Mutsuz, yetersiz ya da eksik değilsin; öyle hissediyorsun çünkü zihnin berrak değil. Berrak bir zihne sahip olmayışın, farkındalığını azaltıyor ve sen kendini sahibi olmadığın olumsuz duyguların içinde buluyorsun. O duyguya girip öyleymiş gibi davranıp seçimler yapıyorsun. Haliyle yaptığın seçimler de seni memnun edecek tarzda olmuyor.
Bizler yaşamı berraklaştırmayı bilemediğimizden, bulanık sularda yüzeriz. Yüzerken de öfkelere kapılır, buluttan nem kapar, kırar dökeriz. Bazılarımız “Ben böyleyim, öfkeliyim, hırçınım.” der, bazılarımız da “Onların yüzünden, bende kabahat yok.” der. Kimin haklı olduğunun bir önemi olmadığı gibi, bulanıklık normalin oluverir. Ah! Berrak bir zihne kavuşmana müsaade etsen, müsaade etseler… Kendi sesini duymanı engelleyen kalabalıklardan bir sıyrılıversen… Kimlerden bahsettiğimi biliyorsun; hani şu her şeye bir bahane bulup beğenmeyip eleştirenlerden, senin her yaptığına burun kıvıranlardan ama kendisi o kadar bile olamayanlardan, yanına gelince elini ayağına dolaştıranlardan, kendini bir şey zannedenlerden ve bunu yaparken senin üzerinden prim yapanlardan, iyiliğini düşünürmüş gibi yapıp enerjini emenlerden, iki yanlış arasına bir doğru katıp kafanı karıştıranlardan, çıkarlarına ters düştüğünde ters düşenlerden…
O kalabalıklardan kopuverince başlangıçta eksikliklerini hissedeceksin.
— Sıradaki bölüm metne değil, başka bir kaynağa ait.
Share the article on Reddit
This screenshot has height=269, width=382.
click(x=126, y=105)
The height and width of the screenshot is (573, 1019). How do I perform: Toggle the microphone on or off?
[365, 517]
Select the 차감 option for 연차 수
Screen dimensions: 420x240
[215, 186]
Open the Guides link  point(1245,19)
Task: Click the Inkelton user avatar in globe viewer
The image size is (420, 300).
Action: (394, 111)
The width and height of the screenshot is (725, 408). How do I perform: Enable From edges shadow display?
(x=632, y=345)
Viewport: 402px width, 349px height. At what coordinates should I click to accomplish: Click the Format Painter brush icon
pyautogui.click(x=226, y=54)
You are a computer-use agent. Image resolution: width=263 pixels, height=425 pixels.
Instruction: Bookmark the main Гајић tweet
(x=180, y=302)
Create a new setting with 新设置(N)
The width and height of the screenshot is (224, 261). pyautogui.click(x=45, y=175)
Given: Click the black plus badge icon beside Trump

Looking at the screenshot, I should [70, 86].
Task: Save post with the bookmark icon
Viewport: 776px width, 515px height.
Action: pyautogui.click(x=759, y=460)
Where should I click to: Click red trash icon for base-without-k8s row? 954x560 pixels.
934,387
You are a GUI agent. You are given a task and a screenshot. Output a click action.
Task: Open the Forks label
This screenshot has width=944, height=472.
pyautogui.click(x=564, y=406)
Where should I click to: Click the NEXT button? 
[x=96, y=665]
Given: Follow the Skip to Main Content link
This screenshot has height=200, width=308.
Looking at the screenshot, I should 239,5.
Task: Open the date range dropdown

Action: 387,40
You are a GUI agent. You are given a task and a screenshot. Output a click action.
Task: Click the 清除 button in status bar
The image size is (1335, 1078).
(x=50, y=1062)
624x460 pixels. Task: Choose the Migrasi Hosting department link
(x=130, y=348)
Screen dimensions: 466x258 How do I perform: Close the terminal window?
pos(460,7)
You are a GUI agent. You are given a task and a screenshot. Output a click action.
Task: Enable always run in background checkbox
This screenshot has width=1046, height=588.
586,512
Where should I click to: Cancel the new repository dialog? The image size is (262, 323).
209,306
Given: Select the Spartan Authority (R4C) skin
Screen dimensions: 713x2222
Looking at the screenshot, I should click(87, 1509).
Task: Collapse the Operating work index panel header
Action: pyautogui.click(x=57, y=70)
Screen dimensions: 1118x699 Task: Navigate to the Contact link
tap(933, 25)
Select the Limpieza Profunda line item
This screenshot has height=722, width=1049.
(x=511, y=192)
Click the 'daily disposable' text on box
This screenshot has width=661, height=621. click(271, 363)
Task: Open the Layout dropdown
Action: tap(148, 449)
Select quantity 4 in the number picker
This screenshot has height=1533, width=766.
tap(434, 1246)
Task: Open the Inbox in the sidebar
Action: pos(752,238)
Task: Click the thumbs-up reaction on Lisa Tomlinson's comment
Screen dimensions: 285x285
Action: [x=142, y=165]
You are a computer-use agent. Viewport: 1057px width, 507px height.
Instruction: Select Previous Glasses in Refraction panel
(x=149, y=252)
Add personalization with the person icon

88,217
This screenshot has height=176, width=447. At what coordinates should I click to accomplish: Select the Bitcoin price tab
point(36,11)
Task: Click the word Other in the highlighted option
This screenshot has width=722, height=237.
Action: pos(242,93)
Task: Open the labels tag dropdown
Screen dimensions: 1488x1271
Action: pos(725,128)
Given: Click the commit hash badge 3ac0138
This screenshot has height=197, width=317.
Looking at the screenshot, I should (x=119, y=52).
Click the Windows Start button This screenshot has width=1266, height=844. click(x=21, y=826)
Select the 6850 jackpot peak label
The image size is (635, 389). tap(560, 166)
O boşluk dolmayacak gibi gelecek. O bulanık zihni normalin saydığından, berraklaşmaya başlayan halini tuhaf sayacaksın. Bir süre sonra kendinle tanışacaksın. “O ne der, bu ne der, beğenirler mi, beni nasıl karşılarlar?” durumları bitiverince bir sen çıkacak ortaya, ama yeni bir sen. “Benim bunlara ihtiyacım yokmuş!” ya da “Buna ne gerek var?” cümlelerini sıkça kuracaksın. En nihayetinde başkalarına sunmak için hâlihazırda beklettiğin tüm o kendi olmayışlarınla yüzleşmiş olacaksın.
…
Sonra bir sabah uyanacaksın; güneş pırıl pırıl, mevsim yaz ya da kış fark etmiyor, içinde kelebekler uçuşuyor, sebepsiz mutlusun. Kimsenin çöp cümleleri doldurmuyor zihnini. Ve sen kendi güzel sabahına uyanmışsın. Birileri tadını beğenecek mi kaygısı taşımadan yaptığın o kekin tadı dağılıyor ağzında ve kimse beğensin diye düşünüp giymediğin mavilerle en şık, en güzel halindesin. İçinde sanki bir müzik çalıyor ve sen hep tebessüm halindesin. Bir kitap açıyorsun; nasıl da en ilginç manaları keşfediyorsun. Bir film seyrediyorsun; sanki sadece film ve sen varsın. Berrak zihninin hayatı sana bambaşka sunuşunun tadına varıyorsun. Yine de “Bulanık zihni tercih edeceğim.” der misin? Berrak bir zihinde kendin olarak var olursun; başkalarının izi, etkisi olmaz. Sonraları daha sabırlı, daha sakin olduğunu hissediyorsun ve sevgi dolu. En önemlisi de karşına çıkan her bir kişiyi çok hızlı şekilde keşfettiğini ve çözümleyebildiğini fark ediyorsun. Berrak bir zihin, senin için bir nevi koruma oluyor. Seni üzenlerden, üzme ihtimali olanlardan bile berrak bir zihin ile korunabiliyorsun.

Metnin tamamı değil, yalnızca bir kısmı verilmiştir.